Exercise details: Reproduce the listing below verbatim, starting with its first line and continuing through the line that contains "Action: pos(62,36)", with both of those lines included.

** Begin Record set **

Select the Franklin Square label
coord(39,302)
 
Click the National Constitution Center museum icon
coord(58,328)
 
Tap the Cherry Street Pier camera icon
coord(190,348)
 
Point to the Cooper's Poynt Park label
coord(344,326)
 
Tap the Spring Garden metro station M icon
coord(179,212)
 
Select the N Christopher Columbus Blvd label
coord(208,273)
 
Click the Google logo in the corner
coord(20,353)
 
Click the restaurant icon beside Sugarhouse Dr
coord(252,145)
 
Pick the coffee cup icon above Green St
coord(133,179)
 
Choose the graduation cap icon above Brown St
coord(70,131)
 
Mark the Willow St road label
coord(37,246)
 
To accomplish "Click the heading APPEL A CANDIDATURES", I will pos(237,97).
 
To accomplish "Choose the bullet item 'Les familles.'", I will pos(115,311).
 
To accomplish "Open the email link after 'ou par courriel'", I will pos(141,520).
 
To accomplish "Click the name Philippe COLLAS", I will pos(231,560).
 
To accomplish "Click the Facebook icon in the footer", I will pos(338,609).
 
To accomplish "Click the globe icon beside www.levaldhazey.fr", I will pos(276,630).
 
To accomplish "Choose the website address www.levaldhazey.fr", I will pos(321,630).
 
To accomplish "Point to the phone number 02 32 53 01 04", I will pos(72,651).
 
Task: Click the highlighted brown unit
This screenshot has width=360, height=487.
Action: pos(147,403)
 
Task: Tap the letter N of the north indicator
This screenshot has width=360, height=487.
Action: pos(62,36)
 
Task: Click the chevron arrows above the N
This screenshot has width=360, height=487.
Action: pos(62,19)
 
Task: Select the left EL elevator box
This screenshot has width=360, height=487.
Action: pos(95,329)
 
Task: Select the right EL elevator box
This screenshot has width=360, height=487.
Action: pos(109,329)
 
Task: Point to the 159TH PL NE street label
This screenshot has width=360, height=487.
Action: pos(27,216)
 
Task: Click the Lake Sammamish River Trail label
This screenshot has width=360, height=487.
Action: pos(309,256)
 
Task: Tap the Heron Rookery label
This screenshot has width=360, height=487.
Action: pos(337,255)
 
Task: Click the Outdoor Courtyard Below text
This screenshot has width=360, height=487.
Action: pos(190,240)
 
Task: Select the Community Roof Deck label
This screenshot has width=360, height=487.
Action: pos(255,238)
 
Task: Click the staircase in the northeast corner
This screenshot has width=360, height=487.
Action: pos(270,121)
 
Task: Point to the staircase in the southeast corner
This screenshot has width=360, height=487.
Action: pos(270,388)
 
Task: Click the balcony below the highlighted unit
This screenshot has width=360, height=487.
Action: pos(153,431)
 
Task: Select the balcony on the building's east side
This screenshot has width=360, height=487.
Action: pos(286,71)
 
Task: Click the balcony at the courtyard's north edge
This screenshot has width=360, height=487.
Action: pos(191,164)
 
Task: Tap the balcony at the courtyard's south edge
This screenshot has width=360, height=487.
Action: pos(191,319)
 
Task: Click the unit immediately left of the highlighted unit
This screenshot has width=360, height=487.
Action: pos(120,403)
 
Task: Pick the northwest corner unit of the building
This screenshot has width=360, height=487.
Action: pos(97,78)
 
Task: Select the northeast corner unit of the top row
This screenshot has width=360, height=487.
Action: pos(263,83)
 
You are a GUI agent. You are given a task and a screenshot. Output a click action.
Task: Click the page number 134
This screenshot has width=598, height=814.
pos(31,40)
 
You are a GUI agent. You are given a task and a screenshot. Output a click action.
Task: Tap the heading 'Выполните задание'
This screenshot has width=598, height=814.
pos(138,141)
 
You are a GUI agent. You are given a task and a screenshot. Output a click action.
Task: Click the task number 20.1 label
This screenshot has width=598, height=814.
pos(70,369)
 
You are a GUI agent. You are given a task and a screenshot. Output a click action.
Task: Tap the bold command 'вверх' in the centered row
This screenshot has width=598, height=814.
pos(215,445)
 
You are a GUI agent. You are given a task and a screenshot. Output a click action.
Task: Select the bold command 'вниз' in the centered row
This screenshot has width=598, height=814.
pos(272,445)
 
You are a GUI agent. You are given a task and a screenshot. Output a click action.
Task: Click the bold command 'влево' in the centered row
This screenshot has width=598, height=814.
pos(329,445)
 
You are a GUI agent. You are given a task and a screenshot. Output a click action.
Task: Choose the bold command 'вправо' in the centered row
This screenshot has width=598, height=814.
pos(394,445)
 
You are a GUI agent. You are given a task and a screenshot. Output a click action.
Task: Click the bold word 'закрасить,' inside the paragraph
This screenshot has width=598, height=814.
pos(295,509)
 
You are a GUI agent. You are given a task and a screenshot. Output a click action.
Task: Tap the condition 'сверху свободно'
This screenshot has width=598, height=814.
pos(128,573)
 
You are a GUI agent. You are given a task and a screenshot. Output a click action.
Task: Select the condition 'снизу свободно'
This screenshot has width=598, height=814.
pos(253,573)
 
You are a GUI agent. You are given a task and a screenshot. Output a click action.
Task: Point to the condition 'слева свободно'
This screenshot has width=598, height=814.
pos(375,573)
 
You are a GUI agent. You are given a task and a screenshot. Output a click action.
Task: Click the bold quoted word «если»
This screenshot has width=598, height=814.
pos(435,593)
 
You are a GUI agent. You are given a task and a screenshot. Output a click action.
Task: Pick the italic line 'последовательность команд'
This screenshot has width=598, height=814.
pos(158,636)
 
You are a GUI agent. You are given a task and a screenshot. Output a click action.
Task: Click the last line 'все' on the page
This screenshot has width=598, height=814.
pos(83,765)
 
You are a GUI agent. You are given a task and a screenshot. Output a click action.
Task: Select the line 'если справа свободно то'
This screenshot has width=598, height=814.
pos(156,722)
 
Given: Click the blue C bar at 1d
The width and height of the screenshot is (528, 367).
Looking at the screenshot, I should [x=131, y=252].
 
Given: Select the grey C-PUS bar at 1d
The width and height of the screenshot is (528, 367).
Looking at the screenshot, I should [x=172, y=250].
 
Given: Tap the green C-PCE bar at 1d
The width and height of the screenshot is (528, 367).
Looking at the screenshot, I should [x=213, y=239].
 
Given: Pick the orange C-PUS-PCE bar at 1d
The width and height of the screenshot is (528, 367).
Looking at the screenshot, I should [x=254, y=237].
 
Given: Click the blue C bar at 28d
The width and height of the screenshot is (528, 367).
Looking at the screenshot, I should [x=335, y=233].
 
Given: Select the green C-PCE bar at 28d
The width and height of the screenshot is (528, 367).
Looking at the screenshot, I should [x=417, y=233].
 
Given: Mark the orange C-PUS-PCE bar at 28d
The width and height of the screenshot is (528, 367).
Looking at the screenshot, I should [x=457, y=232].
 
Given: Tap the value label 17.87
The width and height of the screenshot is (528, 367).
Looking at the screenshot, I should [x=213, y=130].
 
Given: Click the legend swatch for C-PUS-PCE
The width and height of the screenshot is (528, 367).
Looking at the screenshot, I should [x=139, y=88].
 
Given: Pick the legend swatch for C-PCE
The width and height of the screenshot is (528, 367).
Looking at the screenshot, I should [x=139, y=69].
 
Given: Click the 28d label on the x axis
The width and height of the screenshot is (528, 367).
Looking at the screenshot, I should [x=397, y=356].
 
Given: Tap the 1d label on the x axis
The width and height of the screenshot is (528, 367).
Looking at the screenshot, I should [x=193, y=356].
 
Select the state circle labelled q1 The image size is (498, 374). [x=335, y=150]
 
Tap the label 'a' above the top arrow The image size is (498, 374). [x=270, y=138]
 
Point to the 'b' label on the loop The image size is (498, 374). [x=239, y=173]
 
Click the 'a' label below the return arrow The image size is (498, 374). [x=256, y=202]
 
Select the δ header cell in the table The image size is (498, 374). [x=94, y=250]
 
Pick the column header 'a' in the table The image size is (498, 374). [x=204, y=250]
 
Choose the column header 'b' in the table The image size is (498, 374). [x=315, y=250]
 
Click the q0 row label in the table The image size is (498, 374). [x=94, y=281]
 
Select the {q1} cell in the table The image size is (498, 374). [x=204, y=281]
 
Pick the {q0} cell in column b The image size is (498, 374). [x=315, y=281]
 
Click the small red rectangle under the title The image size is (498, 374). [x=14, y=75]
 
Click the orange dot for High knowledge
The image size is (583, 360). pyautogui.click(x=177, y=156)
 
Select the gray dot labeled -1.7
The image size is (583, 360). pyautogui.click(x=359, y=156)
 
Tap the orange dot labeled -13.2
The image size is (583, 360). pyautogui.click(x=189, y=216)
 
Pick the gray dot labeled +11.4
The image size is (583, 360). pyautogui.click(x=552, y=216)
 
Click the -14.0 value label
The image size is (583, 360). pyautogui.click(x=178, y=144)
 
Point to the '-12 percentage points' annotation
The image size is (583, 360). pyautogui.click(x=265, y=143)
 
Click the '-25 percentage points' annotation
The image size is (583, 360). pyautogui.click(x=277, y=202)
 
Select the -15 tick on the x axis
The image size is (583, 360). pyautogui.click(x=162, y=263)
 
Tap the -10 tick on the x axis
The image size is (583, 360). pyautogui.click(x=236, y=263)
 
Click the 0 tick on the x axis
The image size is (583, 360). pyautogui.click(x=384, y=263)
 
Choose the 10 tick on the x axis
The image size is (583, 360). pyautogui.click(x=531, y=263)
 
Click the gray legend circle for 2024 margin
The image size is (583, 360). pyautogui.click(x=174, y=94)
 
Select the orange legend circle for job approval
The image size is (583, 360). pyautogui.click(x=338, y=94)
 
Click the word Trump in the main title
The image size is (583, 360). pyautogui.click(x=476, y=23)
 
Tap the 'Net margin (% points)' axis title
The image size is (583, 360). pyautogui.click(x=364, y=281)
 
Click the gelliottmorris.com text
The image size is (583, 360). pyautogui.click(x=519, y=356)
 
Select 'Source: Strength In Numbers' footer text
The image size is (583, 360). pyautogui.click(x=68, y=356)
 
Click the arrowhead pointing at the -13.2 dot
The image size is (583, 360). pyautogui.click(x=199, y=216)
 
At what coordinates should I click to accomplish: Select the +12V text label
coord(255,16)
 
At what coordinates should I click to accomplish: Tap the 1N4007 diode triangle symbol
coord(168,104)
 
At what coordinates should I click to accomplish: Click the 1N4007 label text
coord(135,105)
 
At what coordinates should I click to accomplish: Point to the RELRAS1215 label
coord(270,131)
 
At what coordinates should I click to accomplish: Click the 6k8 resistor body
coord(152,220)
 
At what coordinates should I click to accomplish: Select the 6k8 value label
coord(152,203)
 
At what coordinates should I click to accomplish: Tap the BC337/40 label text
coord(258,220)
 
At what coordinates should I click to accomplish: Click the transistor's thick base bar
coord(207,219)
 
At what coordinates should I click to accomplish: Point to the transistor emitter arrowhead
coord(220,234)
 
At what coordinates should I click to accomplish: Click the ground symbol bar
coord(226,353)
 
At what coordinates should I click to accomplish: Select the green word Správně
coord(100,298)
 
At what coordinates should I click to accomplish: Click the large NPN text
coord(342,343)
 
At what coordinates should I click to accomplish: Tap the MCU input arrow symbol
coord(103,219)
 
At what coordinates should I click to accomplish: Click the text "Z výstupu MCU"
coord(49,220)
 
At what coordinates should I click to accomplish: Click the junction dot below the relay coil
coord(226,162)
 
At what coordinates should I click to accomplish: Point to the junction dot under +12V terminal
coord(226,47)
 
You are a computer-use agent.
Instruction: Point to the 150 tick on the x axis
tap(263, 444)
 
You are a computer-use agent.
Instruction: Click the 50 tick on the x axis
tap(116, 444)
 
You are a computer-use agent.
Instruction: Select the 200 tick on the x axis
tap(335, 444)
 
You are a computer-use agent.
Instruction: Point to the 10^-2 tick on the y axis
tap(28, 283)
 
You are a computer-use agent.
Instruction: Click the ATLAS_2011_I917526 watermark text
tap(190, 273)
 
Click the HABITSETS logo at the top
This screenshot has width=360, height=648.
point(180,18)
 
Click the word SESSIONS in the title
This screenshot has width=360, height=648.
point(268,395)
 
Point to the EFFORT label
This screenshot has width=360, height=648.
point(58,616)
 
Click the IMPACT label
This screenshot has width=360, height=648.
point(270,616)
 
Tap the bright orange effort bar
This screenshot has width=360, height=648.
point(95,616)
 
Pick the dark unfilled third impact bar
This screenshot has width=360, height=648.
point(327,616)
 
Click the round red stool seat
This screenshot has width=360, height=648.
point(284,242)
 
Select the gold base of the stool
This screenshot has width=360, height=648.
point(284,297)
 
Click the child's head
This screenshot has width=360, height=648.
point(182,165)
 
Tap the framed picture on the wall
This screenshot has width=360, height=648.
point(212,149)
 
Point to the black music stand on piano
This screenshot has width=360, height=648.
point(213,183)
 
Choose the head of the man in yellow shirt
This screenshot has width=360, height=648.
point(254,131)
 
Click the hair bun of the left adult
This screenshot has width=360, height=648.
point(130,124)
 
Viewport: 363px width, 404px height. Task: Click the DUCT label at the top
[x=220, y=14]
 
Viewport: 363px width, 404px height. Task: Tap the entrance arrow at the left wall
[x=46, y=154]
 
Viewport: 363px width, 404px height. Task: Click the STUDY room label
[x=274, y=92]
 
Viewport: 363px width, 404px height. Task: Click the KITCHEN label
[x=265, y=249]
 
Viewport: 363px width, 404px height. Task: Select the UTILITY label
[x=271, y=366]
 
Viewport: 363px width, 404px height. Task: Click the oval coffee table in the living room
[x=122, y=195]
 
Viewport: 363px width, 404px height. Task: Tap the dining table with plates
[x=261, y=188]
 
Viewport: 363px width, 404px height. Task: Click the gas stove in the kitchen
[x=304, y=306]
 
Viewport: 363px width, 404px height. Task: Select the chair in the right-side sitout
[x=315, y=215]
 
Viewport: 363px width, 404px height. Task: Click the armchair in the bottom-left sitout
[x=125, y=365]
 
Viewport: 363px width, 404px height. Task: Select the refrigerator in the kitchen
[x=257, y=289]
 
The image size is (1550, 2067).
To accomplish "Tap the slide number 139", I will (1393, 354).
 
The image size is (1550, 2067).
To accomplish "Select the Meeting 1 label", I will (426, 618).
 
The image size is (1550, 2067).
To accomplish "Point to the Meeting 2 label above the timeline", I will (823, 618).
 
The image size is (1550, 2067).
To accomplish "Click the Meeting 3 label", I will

** End Record set **

Correct output:
Select the Franklin Square label
coord(39,302)
 
Click the National Constitution Center museum icon
coord(58,328)
 
Tap the Cherry Street Pier camera icon
coord(190,348)
 
Point to the Cooper's Poynt Park label
coord(344,326)
 
Tap the Spring Garden metro station M icon
coord(179,212)
 
Select the N Christopher Columbus Blvd label
coord(208,273)
 
Click the Google logo in the corner
coord(20,353)
 
Click the restaurant icon beside Sugarhouse Dr
coord(252,145)
 
Pick the coffee cup icon above Green St
coord(133,179)
 
Choose the graduation cap icon above Brown St
coord(70,131)
 
Mark the Willow St road label
coord(37,246)
 
To accomplish "Click the heading APPEL A CANDIDATURES", I will pos(237,97).
 
To accomplish "Choose the bullet item 'Les familles.'", I will pos(115,311).
 
To accomplish "Open the email link after 'ou par courriel'", I will pos(141,520).
 
To accomplish "Click the name Philippe COLLAS", I will pos(231,560).
 
To accomplish "Click the Facebook icon in the footer", I will pos(338,609).
 
To accomplish "Click the globe icon beside www.levaldhazey.fr", I will pos(276,630).
 
To accomplish "Choose the website address www.levaldhazey.fr", I will pos(321,630).
 
To accomplish "Point to the phone number 02 32 53 01 04", I will pos(72,651).
 
Task: Click the highlighted brown unit
This screenshot has width=360, height=487.
Action: pos(147,403)
 
Task: Tap the letter N of the north indicator
This screenshot has width=360, height=487.
Action: pos(62,36)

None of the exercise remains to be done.